Collected data
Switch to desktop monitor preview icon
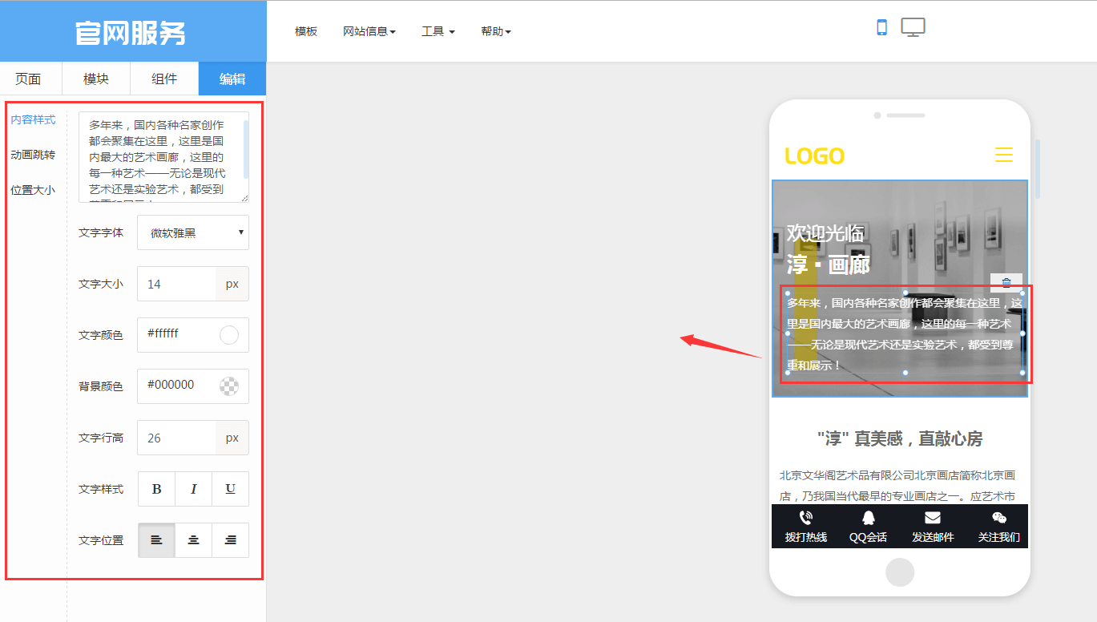1097x622 pixels. coord(913,27)
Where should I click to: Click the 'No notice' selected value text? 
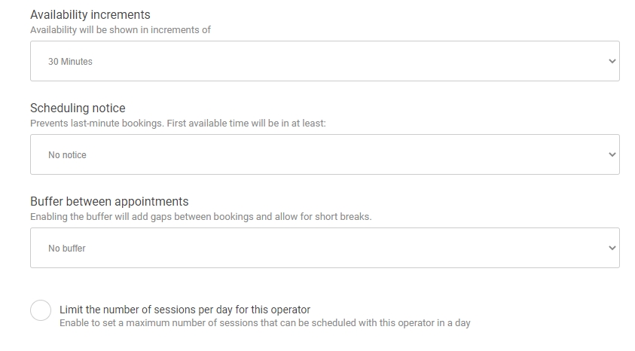coord(67,155)
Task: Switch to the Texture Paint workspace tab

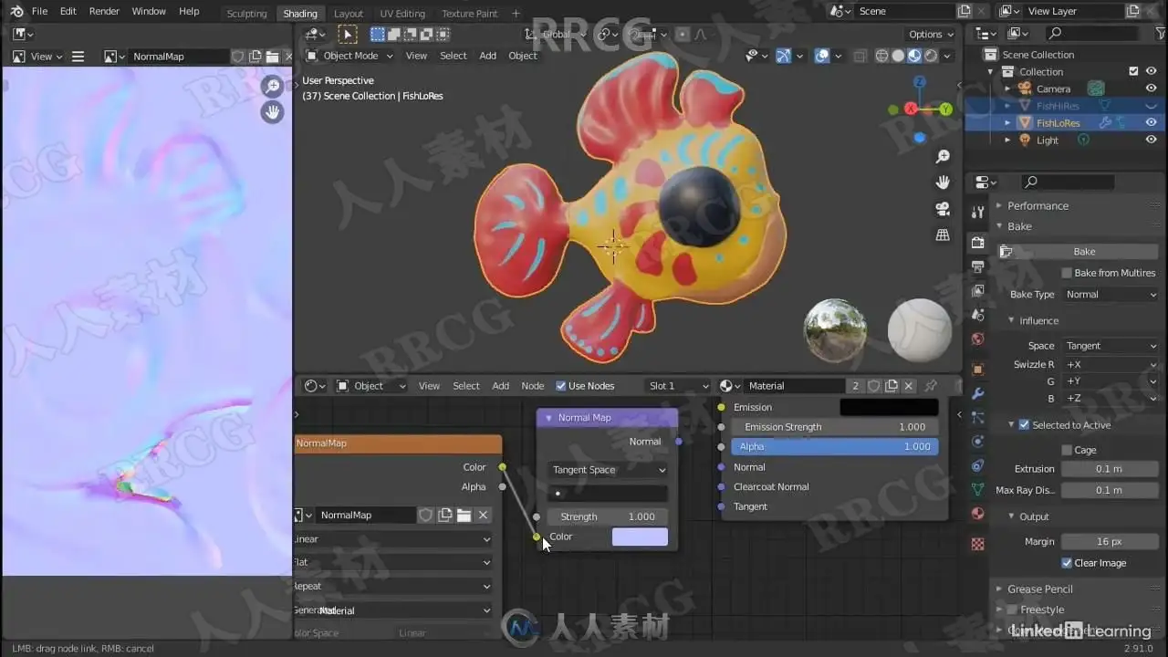Action: [469, 14]
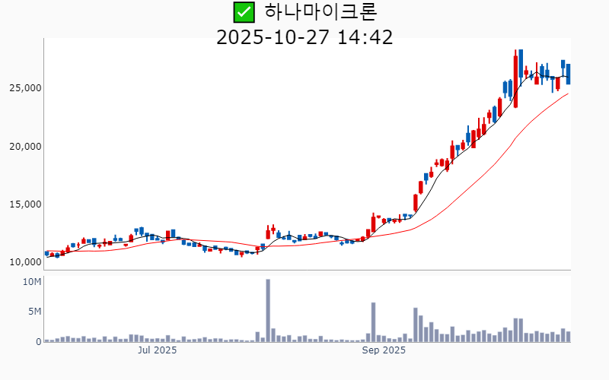Click the right end of black moving average line
The height and width of the screenshot is (380, 609).
pos(568,77)
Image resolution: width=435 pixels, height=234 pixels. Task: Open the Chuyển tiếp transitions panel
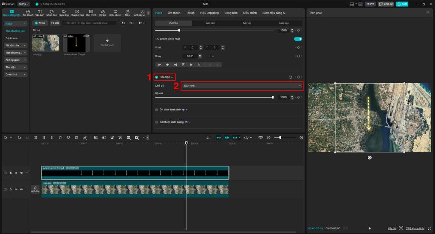[x=77, y=13]
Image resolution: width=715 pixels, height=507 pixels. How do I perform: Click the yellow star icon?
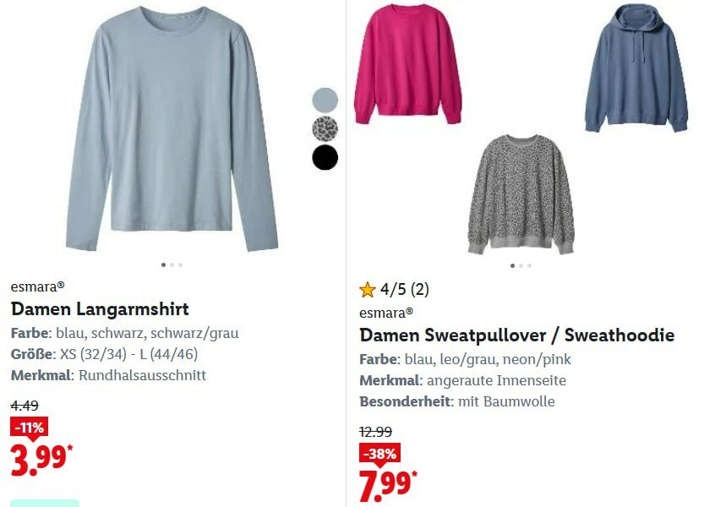(x=367, y=290)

- HOW TO COMPLETE THIS TASK: Give again, word for word, only the lines from the one with "Image resolution: width=715" through the last line of the entries, both included; no pictures go in the copy.

- RESULT OF THE TASK:
Image resolution: width=715 pixels, height=507 pixels. How do I perform: Click the yellow star icon?
(x=367, y=290)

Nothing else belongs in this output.